Records from a data collection:
-------------------------

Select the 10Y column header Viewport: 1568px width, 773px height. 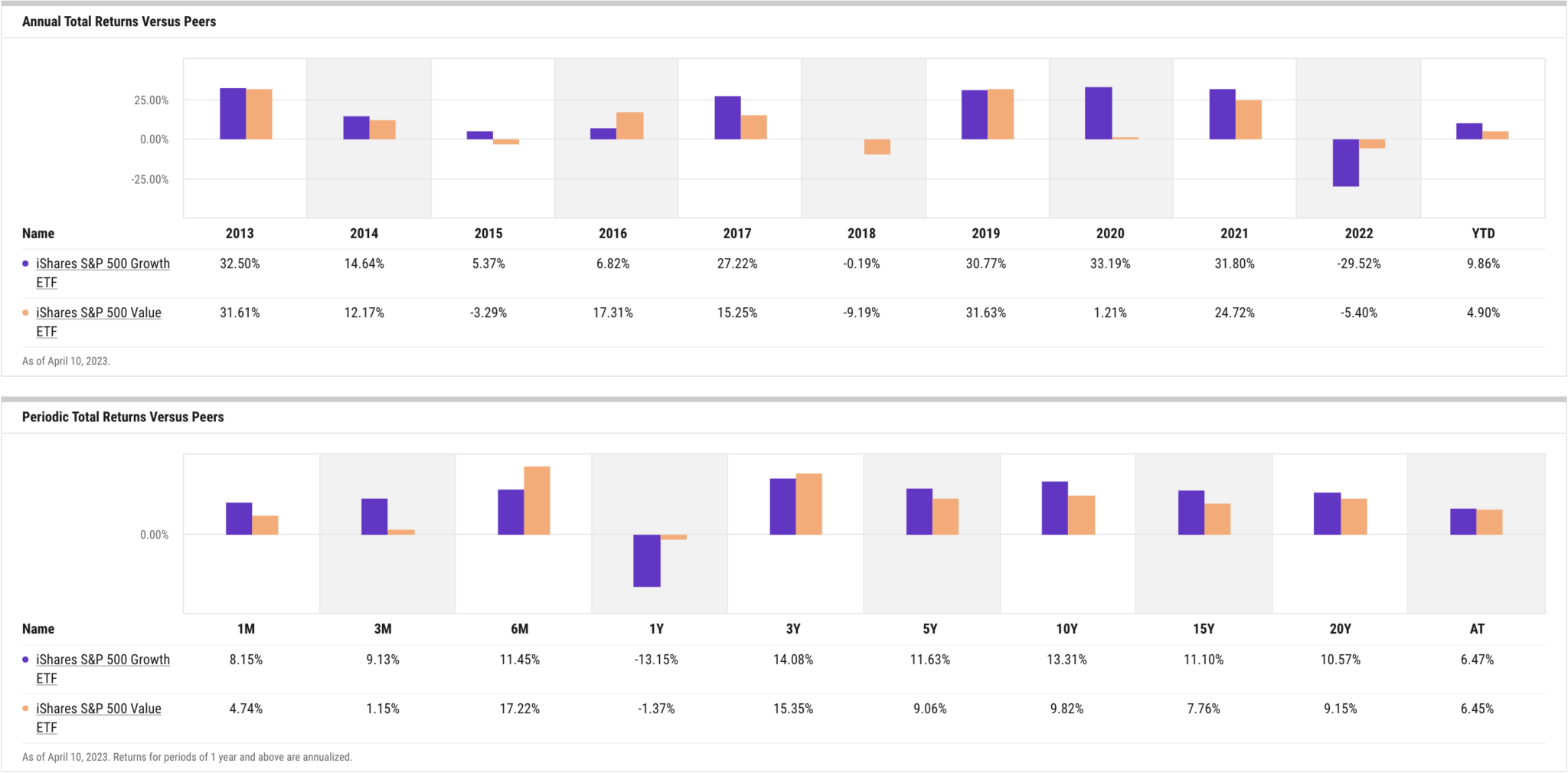(x=1067, y=629)
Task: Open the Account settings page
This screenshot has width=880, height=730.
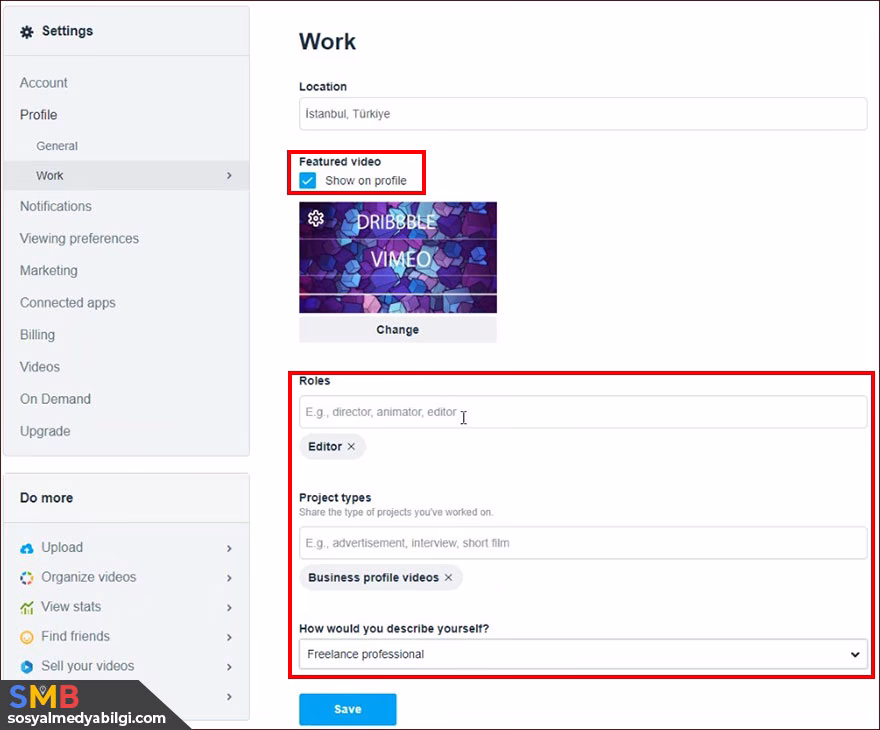Action: pos(44,83)
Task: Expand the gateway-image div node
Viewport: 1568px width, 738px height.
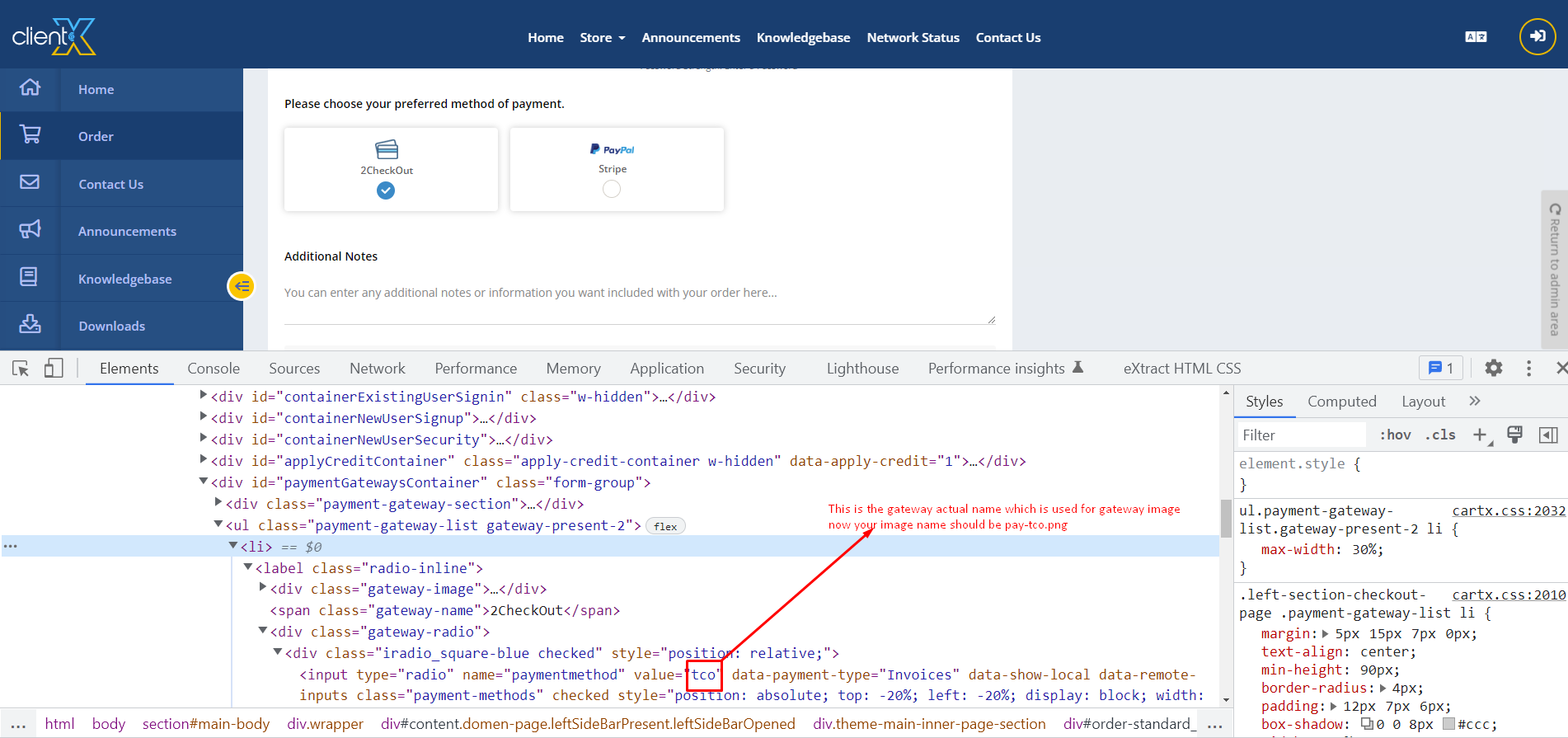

-------------------------

Copy the items from the line containing "Task: Expand the gateway-image div node" through the end of the records, replacing "Expand" with "Collapse" and leaving everything else as it is. Leave the pictures out of your answer.

Solved problem:
Task: Collapse the gateway-image div node
Viewport: 1568px width, 738px height.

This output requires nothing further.